■ Brief
Each line in the records below, from the one that contains "Where should I" to the one that contains "Click the Actions row label", should be reproduced exactly, the first and last included.

■ Information shown
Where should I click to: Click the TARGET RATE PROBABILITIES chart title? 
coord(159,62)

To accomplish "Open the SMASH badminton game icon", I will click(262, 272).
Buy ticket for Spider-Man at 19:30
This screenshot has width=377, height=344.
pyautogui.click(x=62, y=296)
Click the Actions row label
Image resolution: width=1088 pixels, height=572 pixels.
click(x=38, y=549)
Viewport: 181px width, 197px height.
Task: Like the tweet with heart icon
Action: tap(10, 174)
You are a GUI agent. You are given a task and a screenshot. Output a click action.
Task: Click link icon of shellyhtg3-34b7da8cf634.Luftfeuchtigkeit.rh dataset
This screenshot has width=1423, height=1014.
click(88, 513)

---

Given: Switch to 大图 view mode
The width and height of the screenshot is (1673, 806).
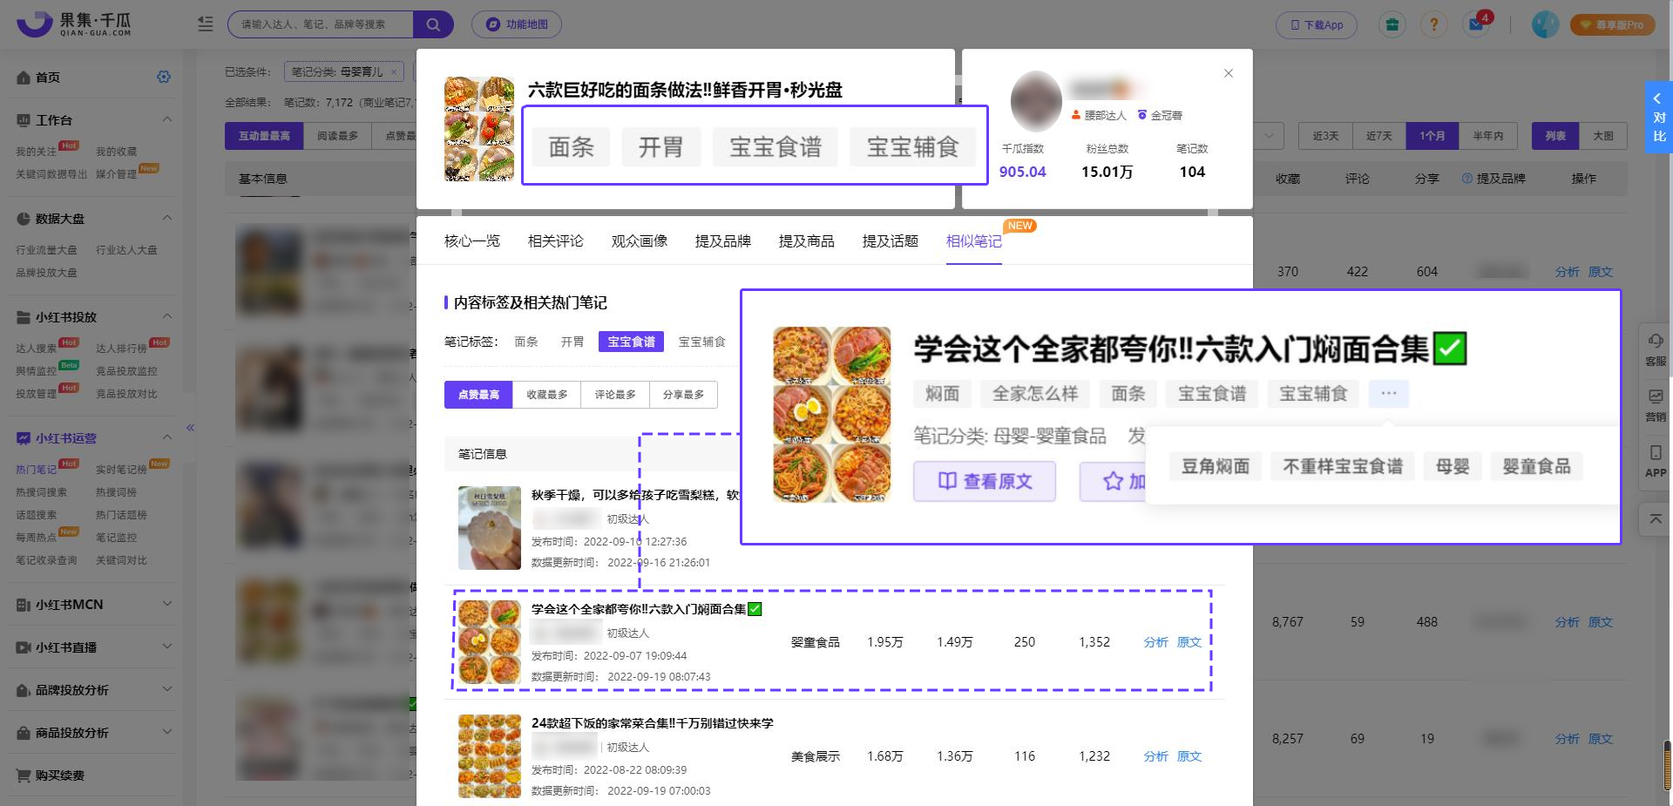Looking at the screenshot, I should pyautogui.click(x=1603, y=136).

--

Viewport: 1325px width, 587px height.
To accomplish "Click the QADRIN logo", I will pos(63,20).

■ Expected answer
Where should I click to: Click the TARGET RATE PROBABILITIES chart title? 
coord(159,62)

To accomplish "Open the SMASH badminton game icon", I will click(262, 272).
Buy ticket for Spider-Man at 19:30
This screenshot has width=377, height=344.
pyautogui.click(x=62, y=296)
Click the Actions row label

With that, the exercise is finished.